TEXT:
################
Pomelo Season 3

Julien Lucca
Cambiatus
Published in
6 min readJan 12, 2023

Following our first participation on Pomelo on July 2022, https://pomelo.io/grants/cambiatus. We like to provide some feedback about our progress so far.

We applied for Pomelo for building this feature, but it was something we were already working on. We were delighted to see that initiative and finally felt that the EOSIO/Antelope ecosystem could help us grow. In fact, some of the strategies used by Pomelo related to avoiding Sybil attacks could be complementary to our Roles and Permissions feature.

Motivation

🎯 This feature was envisioned a long time ago, our first mention of it publicly can be seen on our Github was 24th November 2021, when we started implementing it.

https://github.com/orgs/cambiatus/discussions/669

A lot of our communities had problems with bad actors creating multiple accounts to harvest invitation rewards, inactive users with not products that didn’t exist on the shop and spamming of claims, sometimes violating the terms of a claim.
################
RECORDED DATA:
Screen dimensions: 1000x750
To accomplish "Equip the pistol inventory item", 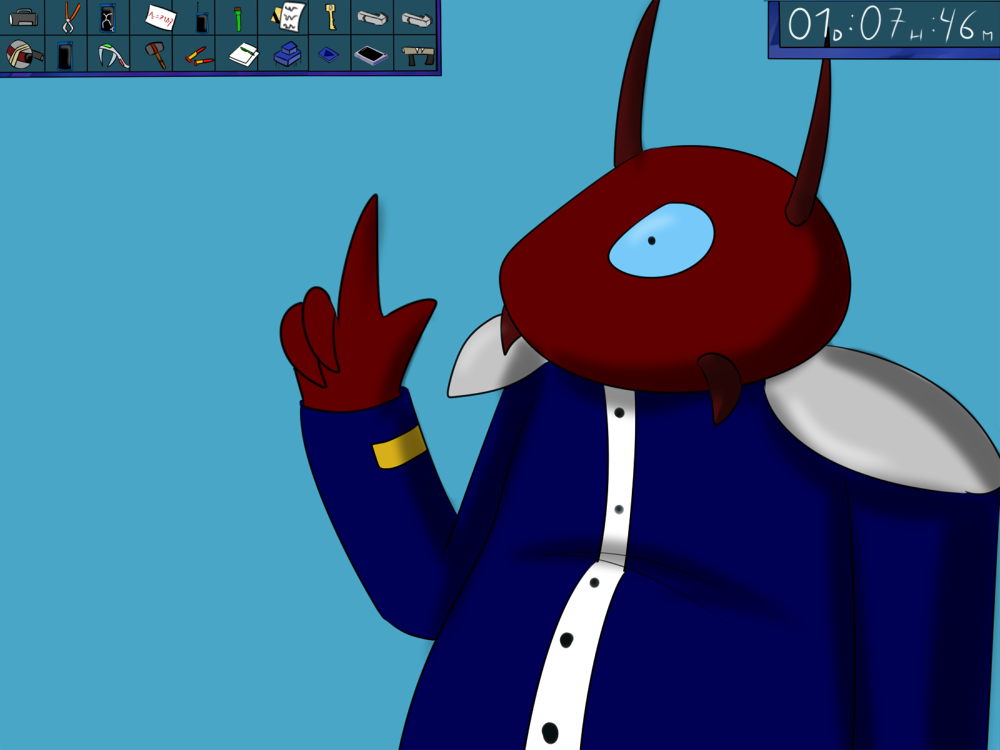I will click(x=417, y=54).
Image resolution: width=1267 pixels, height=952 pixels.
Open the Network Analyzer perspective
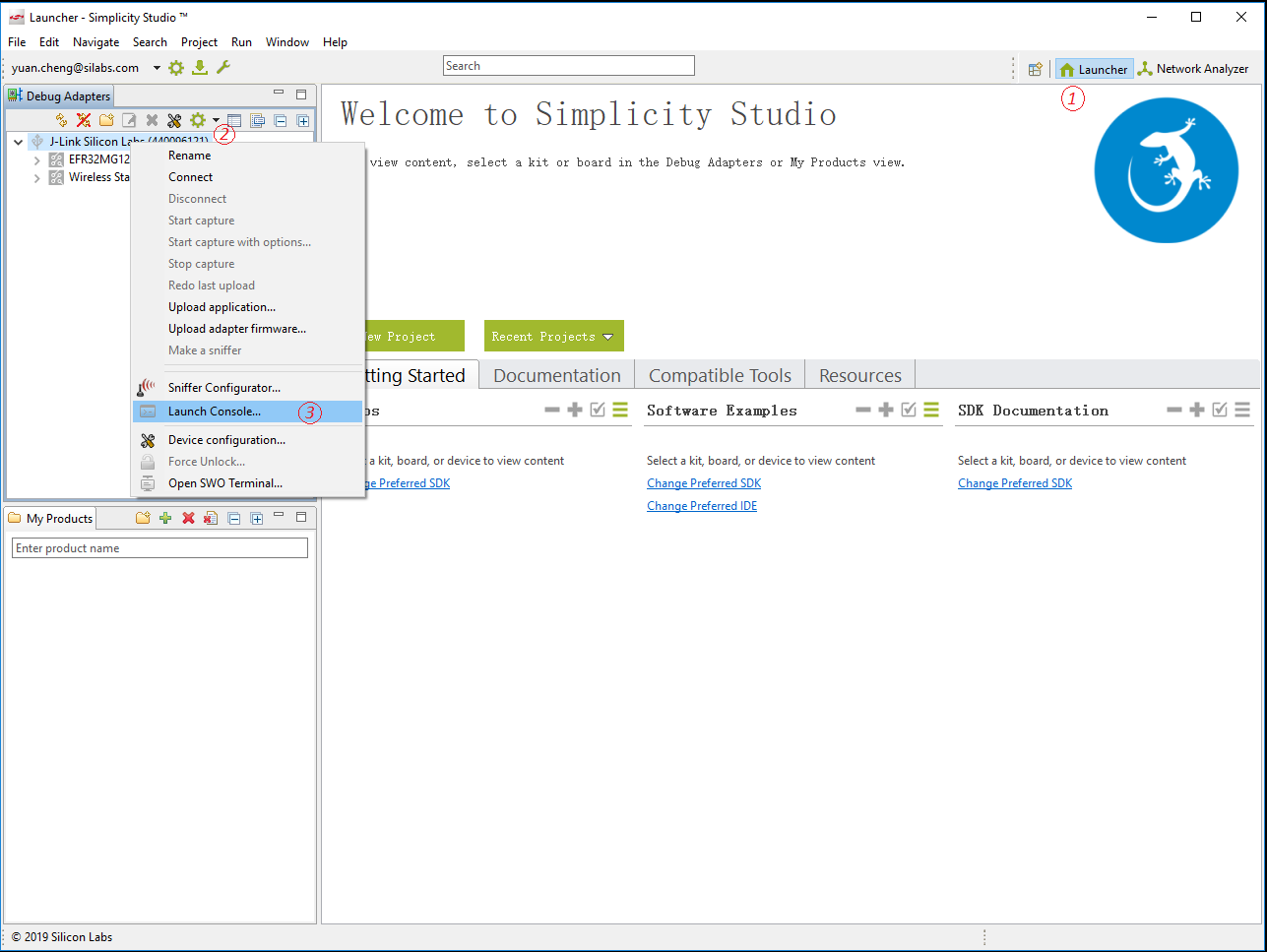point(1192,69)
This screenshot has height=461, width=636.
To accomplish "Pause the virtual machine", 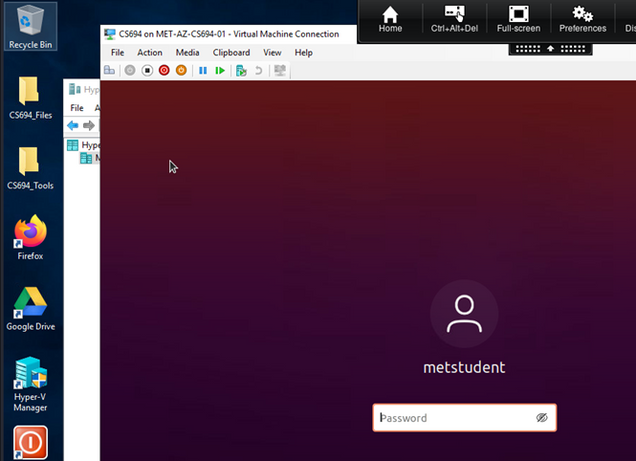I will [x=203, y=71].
################
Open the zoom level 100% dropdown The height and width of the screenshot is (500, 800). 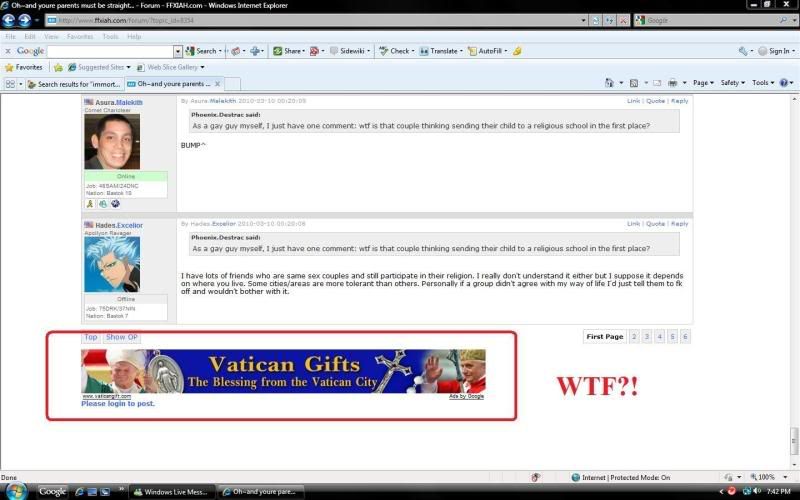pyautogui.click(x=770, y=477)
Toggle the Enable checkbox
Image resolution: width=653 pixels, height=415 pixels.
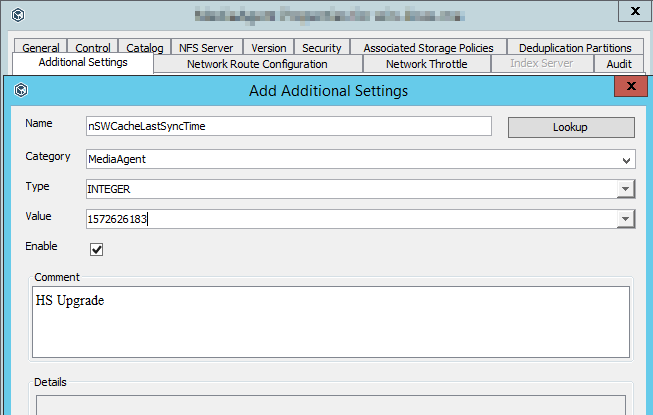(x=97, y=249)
################
DIRECTIVES:
1. Please write out a passage from the Pomelo Season 3 post word for word, beginning at the words "Following our first" and stopping after the words "and Permissions feature.".
2. Answer these questions from the Pomelo Season 3 post:
(a) In what month and year did Cambiatus first take part in Pomelo?
(b) On what date was the feature first mentioned publicly on GitHub?
(c) Which Cambiatus feature could Pomelo's strategies for avoiding Sybil attacks complement?
Answer from the text only, without drawing on anything else.

EXERCISE SOLUTIONS:
1.
Following our first participation on Pomelo on July 2022, https://pomelo.io/grants/cambiatus. We like to provide some feedback about our progress so far.

We applied for Pomelo for building this feature, but it was something we were already working on. We were delighted to see that initiative and finally felt that the EOSIO/Antelope ecosystem could help us grow. In fact, some of the strategies used by Pomelo related to avoiding Sybil attacks could be complementary to our Roles and Permissions feature.

2.
(a) July 2022
(b) 24th November 2021
(c) The Roles and Permissions feature